Data supplied =
▬▬▬▬▬▬
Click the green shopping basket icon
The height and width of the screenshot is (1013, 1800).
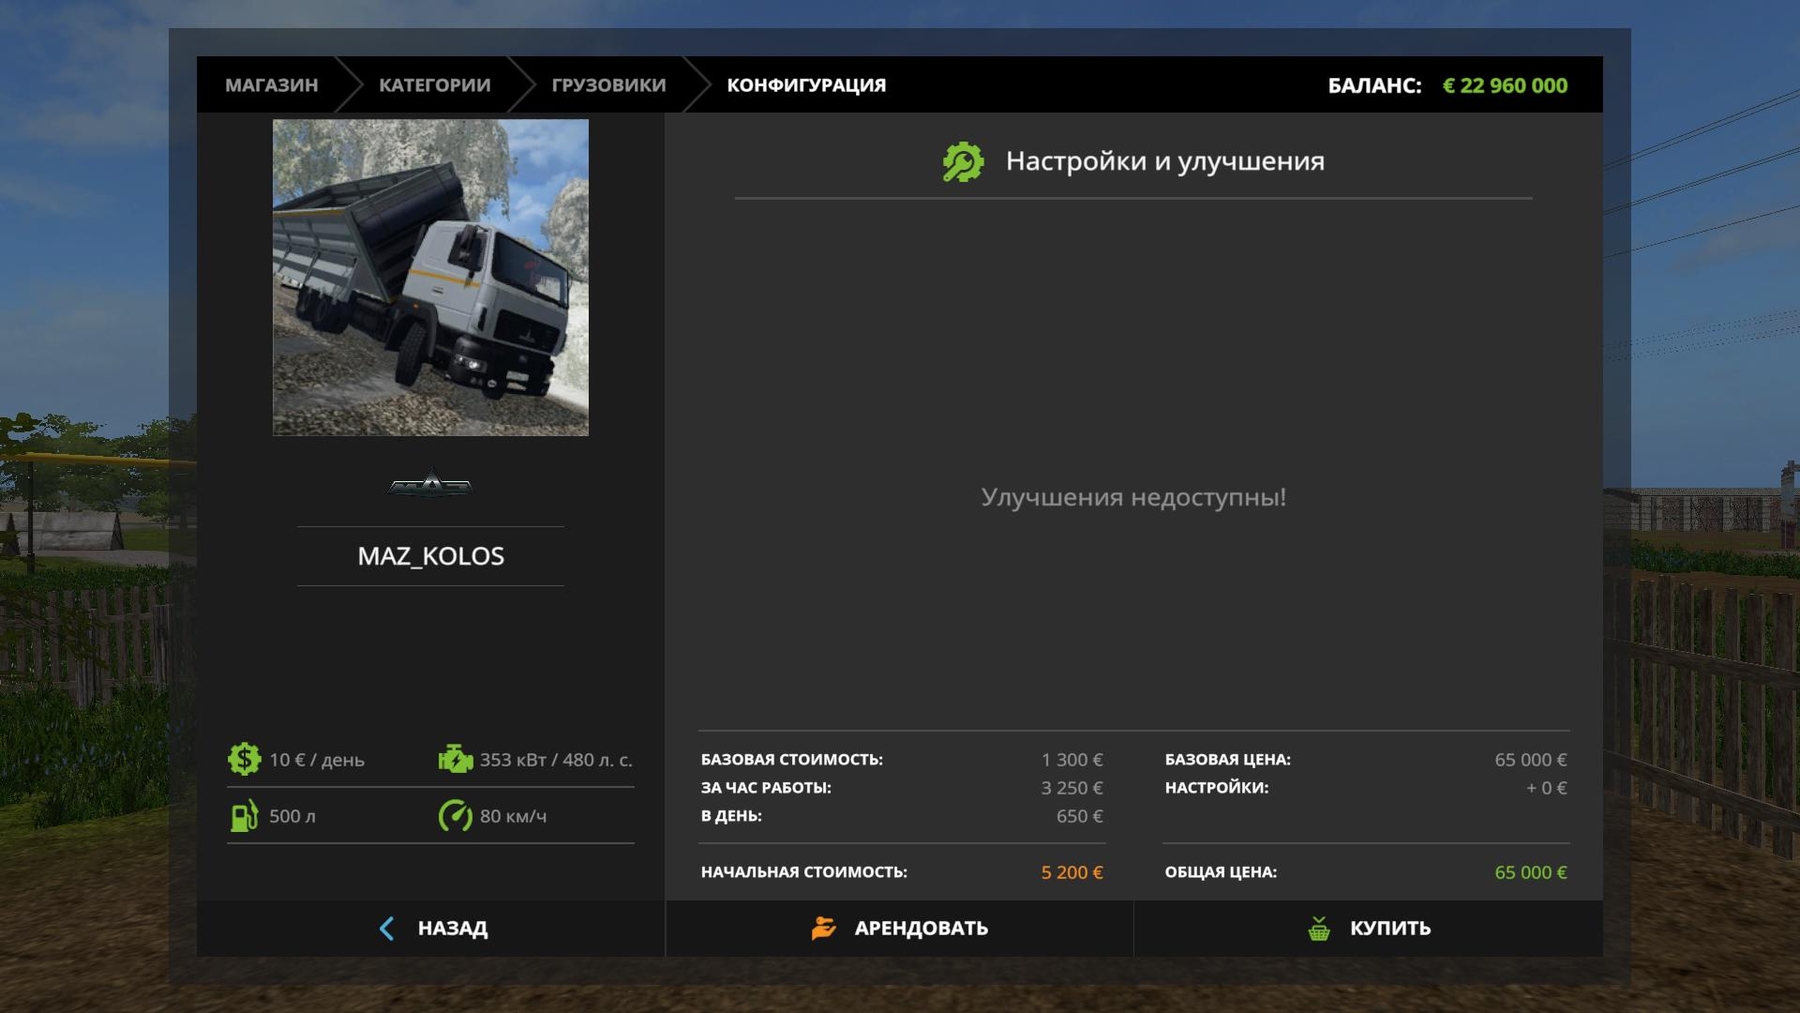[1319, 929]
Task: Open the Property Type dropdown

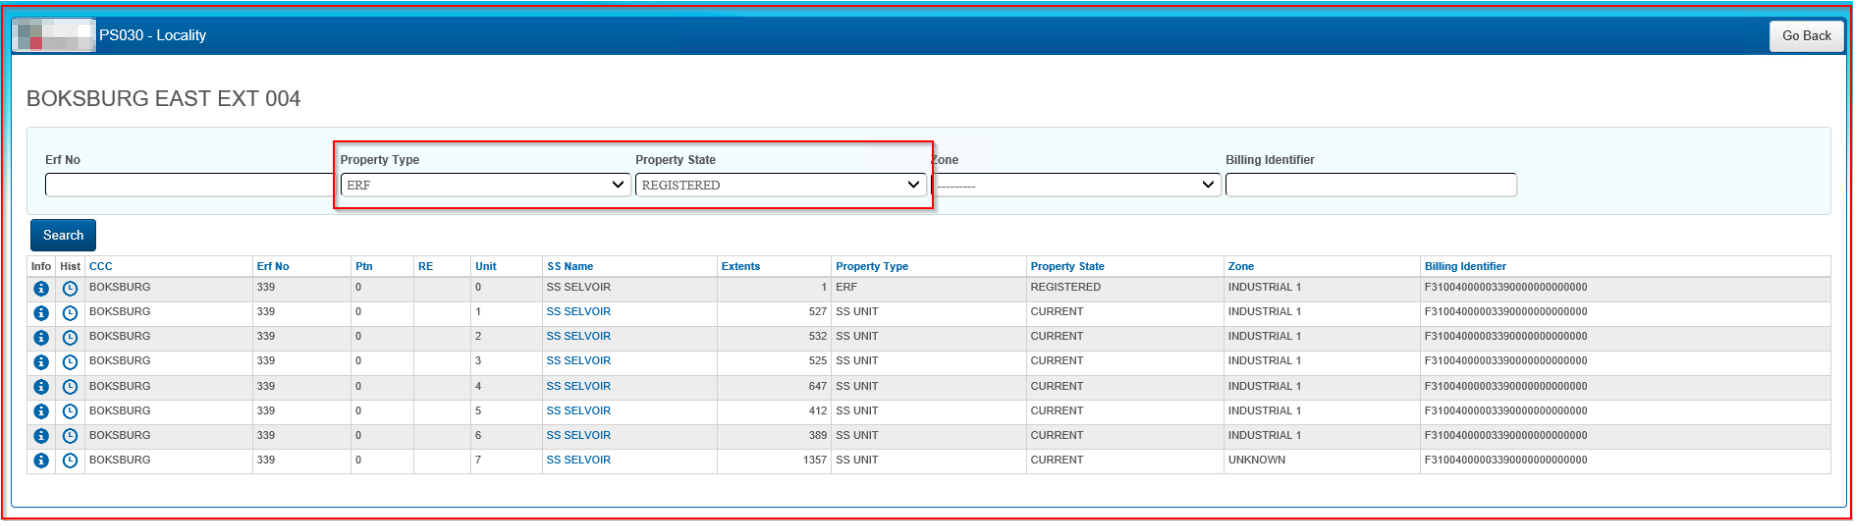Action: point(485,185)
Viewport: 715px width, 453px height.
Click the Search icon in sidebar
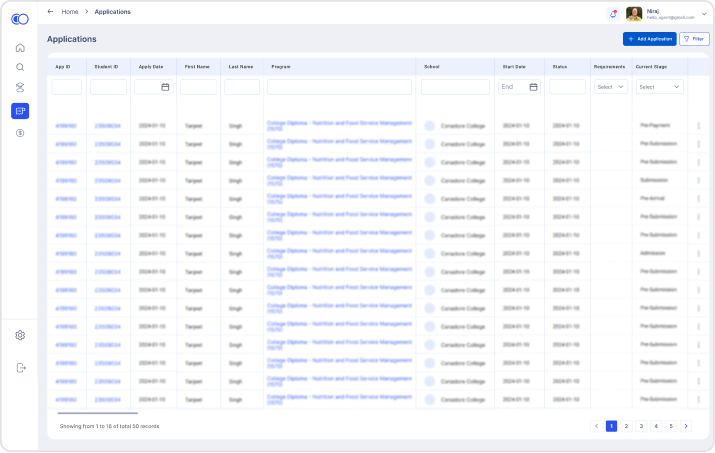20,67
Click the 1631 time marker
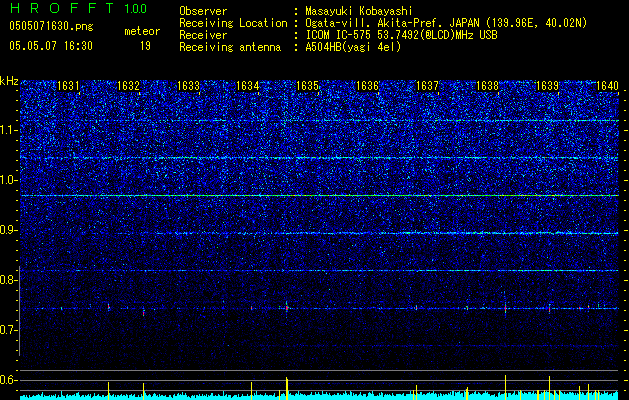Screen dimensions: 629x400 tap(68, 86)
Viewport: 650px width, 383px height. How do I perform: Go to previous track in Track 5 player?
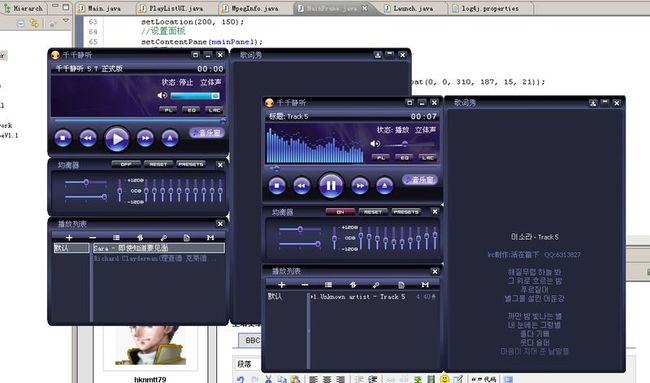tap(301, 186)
▬▬▬▬▬▬
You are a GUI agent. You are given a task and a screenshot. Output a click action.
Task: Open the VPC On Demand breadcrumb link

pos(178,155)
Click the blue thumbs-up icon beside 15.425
▬▬▬▬▬▬
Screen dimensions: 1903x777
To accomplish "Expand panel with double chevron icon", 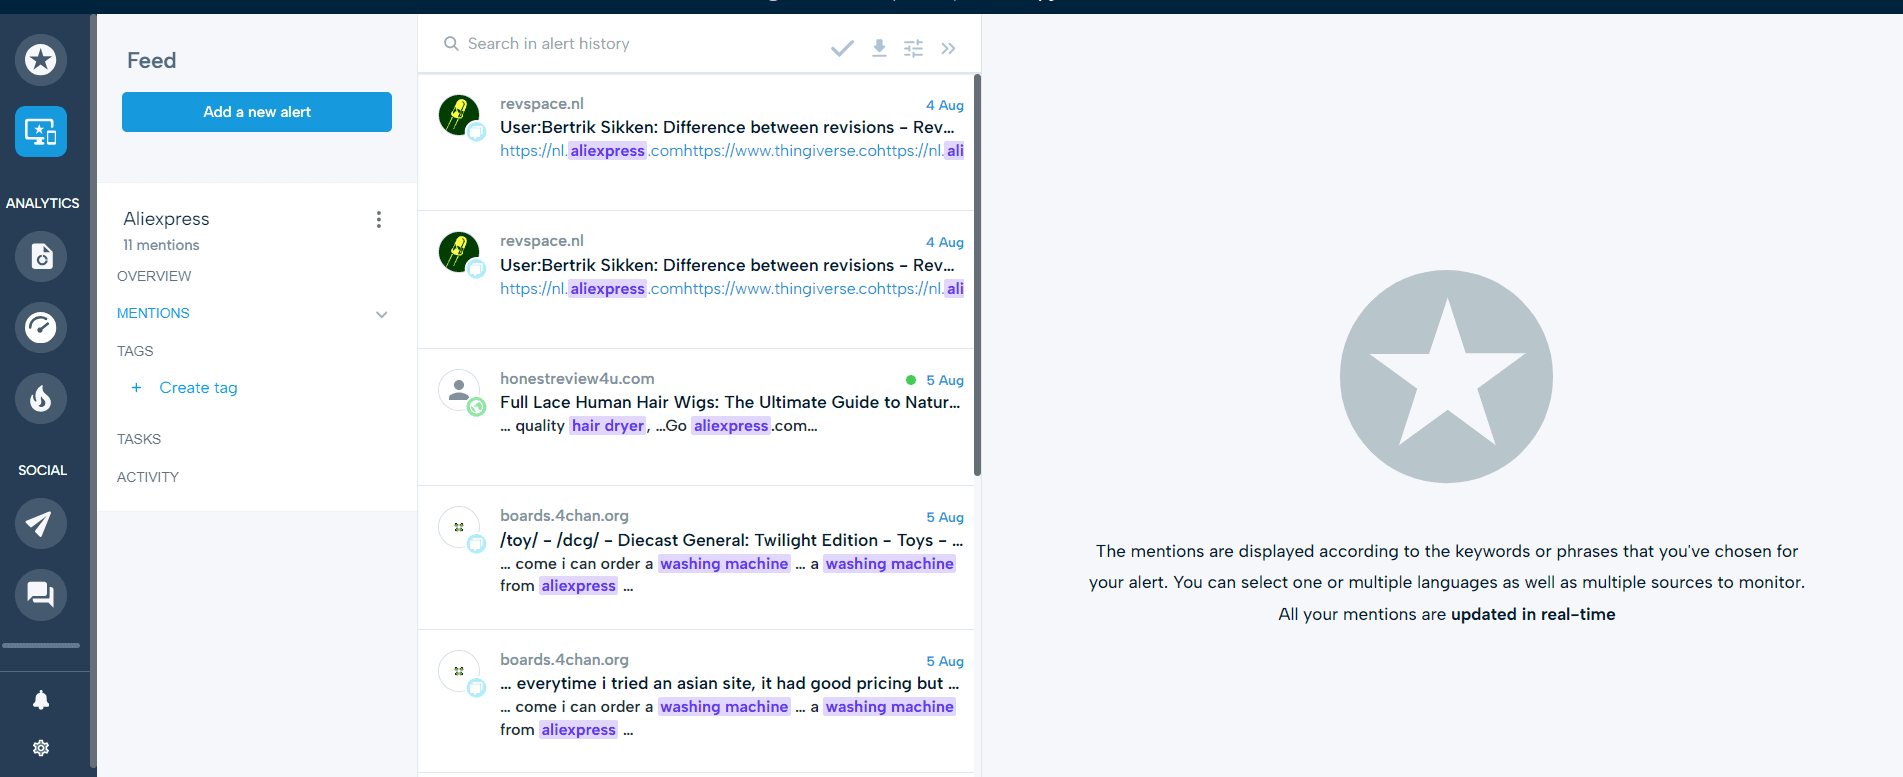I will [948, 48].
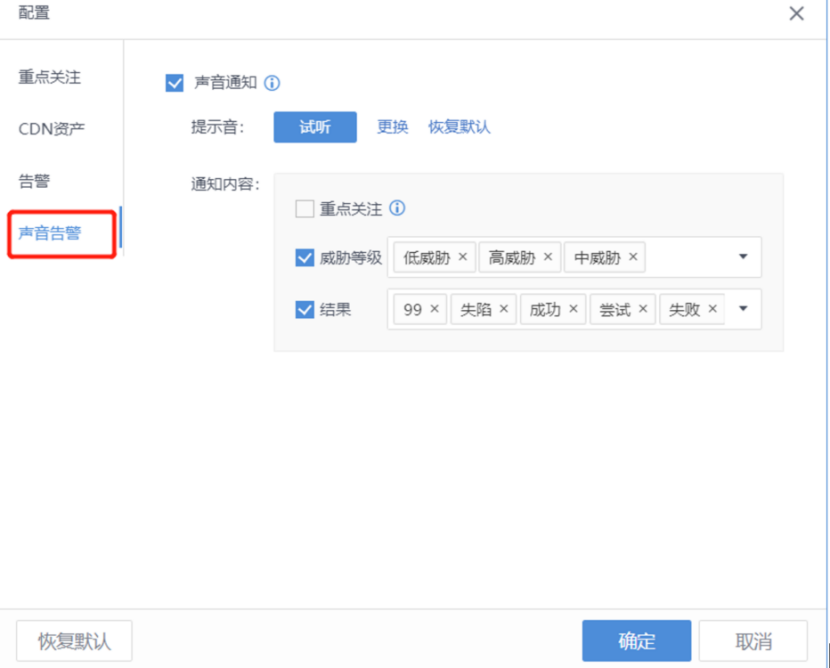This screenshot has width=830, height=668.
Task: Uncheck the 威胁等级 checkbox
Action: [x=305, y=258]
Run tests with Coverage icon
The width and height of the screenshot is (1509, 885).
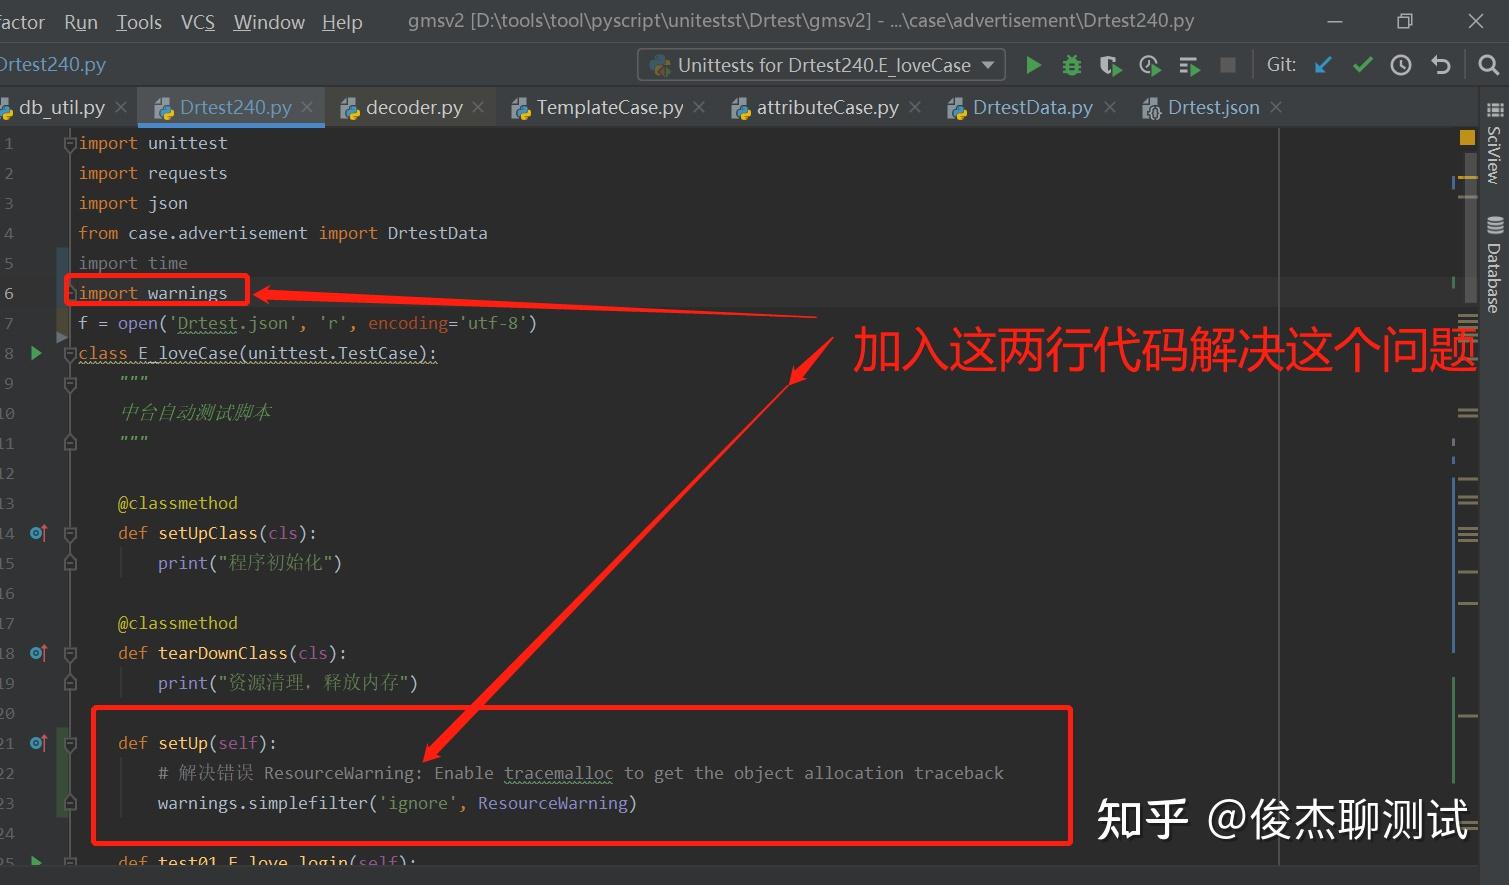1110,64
▬▬▬▬▬▬
What you are asked to do = For the listing above, print only the lines starting at the line containing "You are a GUI" and ending at the line containing "Click the blue thumbs-up icon beside 15.425", exactly, both included.

Reply to the task =
You are a GUI agent. You are given a task and a screenshot. Output a click action.
Task: Open the VPC On Demand breadcrumb link

pos(178,155)
Click the blue thumbs-up icon beside 15.425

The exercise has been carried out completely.